Exercise objective: From the records below, transcribe only the lines running from the one with "[أفضل برنامج يحسب" through the one with "[أفضل تطبيقات تنظيم". Keep both of those end lines.

····················

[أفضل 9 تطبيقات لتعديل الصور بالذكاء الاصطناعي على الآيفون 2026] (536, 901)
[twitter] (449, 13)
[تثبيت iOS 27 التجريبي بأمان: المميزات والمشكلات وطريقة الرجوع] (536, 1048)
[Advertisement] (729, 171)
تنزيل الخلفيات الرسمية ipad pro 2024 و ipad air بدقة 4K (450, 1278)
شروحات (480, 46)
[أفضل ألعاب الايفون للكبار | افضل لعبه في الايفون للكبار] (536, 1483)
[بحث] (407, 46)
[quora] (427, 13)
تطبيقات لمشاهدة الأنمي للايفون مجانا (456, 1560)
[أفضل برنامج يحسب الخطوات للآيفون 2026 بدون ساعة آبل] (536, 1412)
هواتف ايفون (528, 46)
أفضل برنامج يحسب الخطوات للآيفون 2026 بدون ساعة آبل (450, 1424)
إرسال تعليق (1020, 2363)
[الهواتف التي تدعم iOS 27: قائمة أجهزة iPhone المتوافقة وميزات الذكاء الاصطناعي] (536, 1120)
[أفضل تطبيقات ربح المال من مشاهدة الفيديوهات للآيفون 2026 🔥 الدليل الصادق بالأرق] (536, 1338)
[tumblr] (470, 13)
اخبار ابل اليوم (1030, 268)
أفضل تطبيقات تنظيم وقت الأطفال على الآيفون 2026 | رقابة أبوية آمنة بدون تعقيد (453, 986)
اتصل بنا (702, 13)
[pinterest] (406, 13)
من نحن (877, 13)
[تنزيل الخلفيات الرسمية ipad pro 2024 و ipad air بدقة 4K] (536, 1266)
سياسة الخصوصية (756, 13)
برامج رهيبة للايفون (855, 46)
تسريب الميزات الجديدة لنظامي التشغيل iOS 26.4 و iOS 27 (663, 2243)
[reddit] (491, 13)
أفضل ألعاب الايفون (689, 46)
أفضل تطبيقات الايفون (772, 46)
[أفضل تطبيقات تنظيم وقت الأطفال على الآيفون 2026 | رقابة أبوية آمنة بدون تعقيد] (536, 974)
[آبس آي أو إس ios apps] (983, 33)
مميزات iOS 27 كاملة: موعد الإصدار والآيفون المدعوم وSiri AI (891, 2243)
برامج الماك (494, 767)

····················

Reply to the task:
[أفضل برنامج يحسب الخطوات للآيفون 2026 بدون ساعة آبل] (536, 1412)
هواتف ايفون (528, 46)
أفضل برنامج يحسب الخطوات للآيفون 2026 بدون ساعة آبل (450, 1424)
إرسال تعليق (1020, 2363)
[الهواتف التي تدعم iOS 27: قائمة أجهزة iPhone المتوافقة وميزات الذكاء الاصطناعي] (536, 1120)
[أفضل تطبيقات ربح المال من مشاهدة الفيديوهات للآيفون 2026 🔥 الدليل الصادق بالأرق] (536, 1338)
[tumblr] (470, 13)
اخبار ابل اليوم (1030, 268)
أفضل تطبيقات تنظيم وقت الأطفال على الآيفون 2026 | رقابة أبوية آمنة بدون تعقيد (453, 986)
اتصل بنا (702, 13)
[pinterest] (406, 13)
من نحن (877, 13)
[تنزيل الخلفيات الرسمية ipad pro 2024 و ipad air بدقة 4K] (536, 1266)
سياسة الخصوصية (756, 13)
برامج رهيبة للايفون (855, 46)
تسريب الميزات الجديدة لنظامي التشغيل iOS 26.4 و iOS 27 (663, 2243)
[reddit] (491, 13)
أفضل ألعاب الايفون (689, 46)
أفضل تطبيقات الايفون (772, 46)
[أفضل تطبيقات تنظيم وقت الأطفال على الآيفون 2026 | رقابة أبوية آمنة بدون تعقيد] (536, 974)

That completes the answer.